Material to process:
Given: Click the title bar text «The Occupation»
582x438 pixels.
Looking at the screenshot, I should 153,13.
---
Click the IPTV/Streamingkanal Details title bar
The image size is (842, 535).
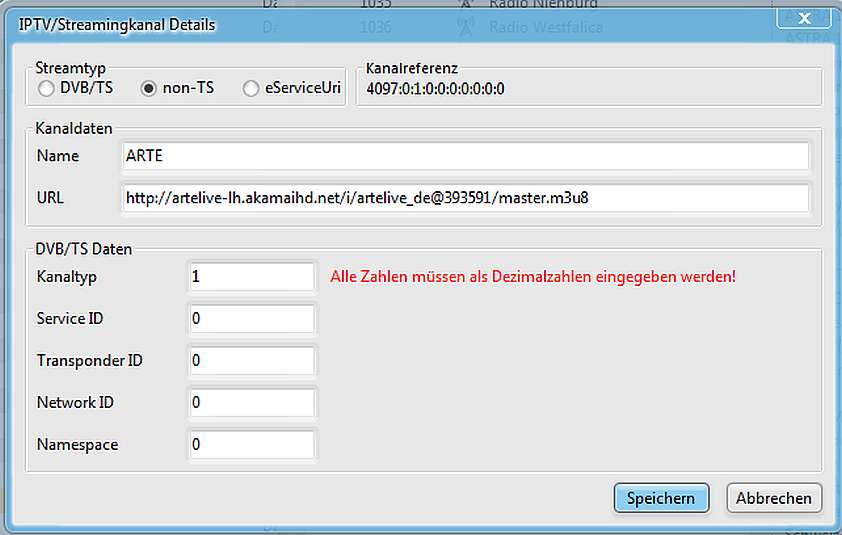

The problem:
The lines above from the one with "Click the IPTV/Streamingkanal" through the one with "The image size is (842, 535)." are to be duplicated exactly, ends included, with nothing added.

Answer box:
Click the IPTV/Streamingkanal Details title bar
The image size is (842, 535).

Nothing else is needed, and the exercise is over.